Lay out the rows from the start of the item coordinate data through the row containing "tap(757, 531)" as a Markdown table with columns No. and Text. Leave out blank rows.
[start Dataset records]
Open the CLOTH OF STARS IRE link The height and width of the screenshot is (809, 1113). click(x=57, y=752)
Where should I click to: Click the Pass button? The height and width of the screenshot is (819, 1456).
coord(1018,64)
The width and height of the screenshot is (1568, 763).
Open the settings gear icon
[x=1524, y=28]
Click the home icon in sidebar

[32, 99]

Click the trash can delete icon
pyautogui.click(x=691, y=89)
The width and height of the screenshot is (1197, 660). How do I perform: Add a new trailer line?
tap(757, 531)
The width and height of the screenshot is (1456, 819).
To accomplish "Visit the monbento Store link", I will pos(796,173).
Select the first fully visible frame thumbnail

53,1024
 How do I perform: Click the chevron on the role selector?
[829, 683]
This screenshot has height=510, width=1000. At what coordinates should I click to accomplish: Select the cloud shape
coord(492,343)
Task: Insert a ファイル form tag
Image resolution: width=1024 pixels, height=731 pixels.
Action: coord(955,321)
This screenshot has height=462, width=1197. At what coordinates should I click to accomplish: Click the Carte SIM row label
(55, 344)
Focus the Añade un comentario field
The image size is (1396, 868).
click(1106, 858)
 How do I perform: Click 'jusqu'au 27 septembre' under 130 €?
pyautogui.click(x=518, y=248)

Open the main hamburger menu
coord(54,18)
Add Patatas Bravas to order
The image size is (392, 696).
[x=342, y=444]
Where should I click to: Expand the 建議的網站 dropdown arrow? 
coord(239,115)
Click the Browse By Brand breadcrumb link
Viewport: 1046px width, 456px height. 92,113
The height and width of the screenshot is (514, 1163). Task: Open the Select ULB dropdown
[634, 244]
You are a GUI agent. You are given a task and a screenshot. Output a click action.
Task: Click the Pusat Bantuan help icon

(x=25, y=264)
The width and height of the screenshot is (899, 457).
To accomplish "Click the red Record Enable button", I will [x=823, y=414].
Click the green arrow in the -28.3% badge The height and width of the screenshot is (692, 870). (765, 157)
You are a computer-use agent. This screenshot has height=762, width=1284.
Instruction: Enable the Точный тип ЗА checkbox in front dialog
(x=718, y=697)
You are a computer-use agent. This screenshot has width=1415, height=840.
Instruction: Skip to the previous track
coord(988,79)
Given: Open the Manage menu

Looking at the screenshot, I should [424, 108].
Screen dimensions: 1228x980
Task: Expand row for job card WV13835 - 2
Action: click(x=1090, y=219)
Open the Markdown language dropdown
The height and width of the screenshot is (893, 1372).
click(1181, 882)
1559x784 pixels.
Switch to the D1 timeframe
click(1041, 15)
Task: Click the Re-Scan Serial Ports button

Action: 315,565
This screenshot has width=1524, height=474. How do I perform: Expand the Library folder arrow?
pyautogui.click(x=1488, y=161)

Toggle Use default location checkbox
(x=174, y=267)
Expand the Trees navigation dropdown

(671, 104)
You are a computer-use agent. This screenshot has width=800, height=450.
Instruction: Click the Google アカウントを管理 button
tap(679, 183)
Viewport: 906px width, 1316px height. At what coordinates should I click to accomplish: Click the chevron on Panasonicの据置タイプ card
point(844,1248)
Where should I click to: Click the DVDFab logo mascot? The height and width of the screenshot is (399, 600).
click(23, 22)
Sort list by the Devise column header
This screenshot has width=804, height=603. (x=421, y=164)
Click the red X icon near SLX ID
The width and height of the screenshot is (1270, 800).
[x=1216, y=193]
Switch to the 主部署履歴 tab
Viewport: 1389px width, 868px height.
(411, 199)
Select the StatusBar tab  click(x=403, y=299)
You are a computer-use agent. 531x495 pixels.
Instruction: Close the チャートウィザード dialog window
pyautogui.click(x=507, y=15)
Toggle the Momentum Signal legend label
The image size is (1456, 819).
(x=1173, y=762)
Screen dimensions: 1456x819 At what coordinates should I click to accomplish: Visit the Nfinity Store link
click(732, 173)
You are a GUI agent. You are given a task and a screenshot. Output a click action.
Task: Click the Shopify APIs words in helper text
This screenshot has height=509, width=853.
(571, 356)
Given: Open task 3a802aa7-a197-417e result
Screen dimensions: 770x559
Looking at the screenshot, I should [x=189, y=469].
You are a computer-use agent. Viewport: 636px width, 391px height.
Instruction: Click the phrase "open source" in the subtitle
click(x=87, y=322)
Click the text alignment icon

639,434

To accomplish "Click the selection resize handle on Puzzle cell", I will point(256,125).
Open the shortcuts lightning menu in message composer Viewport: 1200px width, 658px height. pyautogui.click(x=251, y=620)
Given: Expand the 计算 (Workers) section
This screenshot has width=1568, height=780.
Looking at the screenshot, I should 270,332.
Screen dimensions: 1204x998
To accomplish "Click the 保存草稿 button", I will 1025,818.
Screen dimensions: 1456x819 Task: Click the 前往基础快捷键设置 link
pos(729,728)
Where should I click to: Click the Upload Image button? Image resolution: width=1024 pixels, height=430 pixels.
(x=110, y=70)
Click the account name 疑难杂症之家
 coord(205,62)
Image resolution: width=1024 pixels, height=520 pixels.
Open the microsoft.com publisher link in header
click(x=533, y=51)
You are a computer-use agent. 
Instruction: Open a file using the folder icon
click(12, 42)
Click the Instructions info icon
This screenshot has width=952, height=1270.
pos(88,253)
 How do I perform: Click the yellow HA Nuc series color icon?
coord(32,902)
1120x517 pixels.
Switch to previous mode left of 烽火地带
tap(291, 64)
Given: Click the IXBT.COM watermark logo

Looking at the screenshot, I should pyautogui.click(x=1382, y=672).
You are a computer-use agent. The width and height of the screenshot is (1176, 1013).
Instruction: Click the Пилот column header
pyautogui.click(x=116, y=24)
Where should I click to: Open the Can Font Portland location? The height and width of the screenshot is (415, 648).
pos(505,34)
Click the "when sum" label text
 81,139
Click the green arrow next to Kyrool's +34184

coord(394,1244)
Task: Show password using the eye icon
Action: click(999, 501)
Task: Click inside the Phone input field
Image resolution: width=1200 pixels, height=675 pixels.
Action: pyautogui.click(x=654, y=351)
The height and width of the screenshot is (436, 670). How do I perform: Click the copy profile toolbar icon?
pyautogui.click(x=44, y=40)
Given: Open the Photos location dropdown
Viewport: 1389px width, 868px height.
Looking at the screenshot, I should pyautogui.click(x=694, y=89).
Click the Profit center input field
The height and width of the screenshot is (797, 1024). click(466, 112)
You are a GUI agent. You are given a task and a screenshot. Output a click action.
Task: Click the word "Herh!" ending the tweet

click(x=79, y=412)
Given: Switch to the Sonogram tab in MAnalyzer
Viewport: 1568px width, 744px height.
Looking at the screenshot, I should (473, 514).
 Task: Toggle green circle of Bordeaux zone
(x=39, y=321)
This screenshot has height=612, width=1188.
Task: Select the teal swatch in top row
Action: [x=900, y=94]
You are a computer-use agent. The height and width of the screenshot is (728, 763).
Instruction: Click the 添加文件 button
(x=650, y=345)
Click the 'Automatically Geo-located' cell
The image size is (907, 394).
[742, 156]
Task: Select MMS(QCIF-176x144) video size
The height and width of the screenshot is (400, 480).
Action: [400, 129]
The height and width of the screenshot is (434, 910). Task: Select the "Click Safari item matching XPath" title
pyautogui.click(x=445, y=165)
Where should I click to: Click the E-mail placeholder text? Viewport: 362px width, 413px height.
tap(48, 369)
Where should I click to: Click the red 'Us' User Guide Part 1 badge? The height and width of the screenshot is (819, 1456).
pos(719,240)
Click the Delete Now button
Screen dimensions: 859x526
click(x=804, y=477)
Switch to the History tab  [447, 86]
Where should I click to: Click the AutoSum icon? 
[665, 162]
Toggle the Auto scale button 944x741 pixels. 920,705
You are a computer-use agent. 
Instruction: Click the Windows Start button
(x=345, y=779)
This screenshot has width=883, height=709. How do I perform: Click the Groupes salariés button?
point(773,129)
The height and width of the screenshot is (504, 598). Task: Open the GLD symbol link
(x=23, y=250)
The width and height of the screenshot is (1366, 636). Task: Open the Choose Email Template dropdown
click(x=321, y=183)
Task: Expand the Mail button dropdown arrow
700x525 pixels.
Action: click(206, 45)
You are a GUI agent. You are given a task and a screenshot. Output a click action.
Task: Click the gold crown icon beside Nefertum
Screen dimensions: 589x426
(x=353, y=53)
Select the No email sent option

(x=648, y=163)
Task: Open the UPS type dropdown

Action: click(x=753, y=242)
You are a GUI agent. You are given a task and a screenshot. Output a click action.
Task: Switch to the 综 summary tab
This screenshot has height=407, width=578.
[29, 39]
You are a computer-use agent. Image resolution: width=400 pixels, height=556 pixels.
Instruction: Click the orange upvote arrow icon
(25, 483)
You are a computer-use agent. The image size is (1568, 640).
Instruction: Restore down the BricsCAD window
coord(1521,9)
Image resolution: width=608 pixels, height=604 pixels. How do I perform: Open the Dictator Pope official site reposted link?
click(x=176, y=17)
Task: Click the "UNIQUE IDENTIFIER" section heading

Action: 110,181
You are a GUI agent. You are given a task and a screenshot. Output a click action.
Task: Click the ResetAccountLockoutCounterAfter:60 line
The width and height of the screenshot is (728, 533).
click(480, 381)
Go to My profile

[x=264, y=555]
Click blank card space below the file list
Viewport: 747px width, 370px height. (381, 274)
[end Dataset records]
*Complete output*.
| No. | Text |
|---|---|
| 1 | Open the CLOTH OF STARS IRE link The height and width of the screenshot is (809, 1113). click(x=57, y=752) |
| 2 | Where should I click to: Click the Pass button? The height and width of the screenshot is (819, 1456). |
| 3 | coord(1018,64) |
| 4 | The width and height of the screenshot is (1568, 763). |
| 5 | Open the settings gear icon |
| 6 | [x=1524, y=28] |
| 7 | Click the home icon in sidebar |
| 8 | [32, 99] |
| 9 | Click the trash can delete icon |
| 10 | pyautogui.click(x=691, y=89) |
| 11 | The width and height of the screenshot is (1197, 660). How do I perform: Add a new trailer line? |
| 12 | tap(757, 531) |